[[ Input, beginning ]]

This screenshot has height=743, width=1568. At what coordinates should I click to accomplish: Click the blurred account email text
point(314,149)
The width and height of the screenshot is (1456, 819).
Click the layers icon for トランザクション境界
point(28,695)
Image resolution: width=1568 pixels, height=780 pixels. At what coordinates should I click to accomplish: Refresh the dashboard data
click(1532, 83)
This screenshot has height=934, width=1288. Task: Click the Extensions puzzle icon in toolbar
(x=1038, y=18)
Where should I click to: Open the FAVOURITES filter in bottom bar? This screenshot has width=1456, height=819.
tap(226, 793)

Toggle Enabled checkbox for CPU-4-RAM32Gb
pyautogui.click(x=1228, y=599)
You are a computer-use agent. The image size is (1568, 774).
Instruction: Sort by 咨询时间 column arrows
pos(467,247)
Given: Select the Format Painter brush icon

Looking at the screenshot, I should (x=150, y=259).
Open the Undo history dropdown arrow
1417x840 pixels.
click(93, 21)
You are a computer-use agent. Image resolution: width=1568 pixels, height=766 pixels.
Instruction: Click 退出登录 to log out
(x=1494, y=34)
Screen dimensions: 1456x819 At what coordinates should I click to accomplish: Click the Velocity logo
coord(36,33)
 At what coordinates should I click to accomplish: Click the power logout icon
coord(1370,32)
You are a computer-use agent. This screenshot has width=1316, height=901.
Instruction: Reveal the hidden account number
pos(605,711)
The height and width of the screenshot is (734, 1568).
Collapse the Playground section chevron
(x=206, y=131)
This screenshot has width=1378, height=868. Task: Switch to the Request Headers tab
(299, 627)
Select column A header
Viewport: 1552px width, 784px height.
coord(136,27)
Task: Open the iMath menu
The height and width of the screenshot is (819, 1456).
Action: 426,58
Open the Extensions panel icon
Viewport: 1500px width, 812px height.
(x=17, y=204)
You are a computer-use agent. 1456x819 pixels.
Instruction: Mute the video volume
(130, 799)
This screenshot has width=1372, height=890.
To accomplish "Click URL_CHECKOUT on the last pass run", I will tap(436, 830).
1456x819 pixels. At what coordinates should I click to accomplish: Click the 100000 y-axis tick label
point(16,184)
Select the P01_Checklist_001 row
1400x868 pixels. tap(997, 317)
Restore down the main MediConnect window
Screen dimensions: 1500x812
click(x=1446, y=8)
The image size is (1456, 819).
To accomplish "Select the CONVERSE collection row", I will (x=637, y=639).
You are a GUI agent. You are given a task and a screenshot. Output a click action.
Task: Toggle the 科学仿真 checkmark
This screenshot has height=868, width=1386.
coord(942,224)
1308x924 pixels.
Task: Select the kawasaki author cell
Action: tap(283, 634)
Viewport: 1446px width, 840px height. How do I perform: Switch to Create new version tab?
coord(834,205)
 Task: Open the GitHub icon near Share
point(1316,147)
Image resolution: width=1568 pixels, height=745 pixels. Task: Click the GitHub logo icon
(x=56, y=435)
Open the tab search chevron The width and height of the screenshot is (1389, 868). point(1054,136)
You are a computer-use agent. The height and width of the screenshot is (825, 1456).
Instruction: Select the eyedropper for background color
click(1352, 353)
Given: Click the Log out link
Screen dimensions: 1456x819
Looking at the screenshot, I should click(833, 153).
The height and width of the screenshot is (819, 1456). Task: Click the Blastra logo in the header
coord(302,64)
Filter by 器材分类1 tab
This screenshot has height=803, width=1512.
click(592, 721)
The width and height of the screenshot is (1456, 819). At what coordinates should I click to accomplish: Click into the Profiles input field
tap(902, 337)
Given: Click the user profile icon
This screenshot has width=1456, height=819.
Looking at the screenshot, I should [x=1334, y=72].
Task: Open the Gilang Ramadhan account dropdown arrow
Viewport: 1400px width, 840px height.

[[ Input, end ]]

### Activity
What lines in the data above carry "agent"? Return them all.

### Result of the task
You are a computer-use agent. The image size is (1568, 774).
You are a computer-use agent. Image resolution: width=1568 pixels, height=766 pixels.
You are a computer-use agent. This screenshot has width=1316, height=901.
You are a computer-use agent. 1456x819 pixels.
You are a GUI agent. You are given a task and a screenshot. Output a click action.
You are a computer-use agent. The height and width of the screenshot is (825, 1456).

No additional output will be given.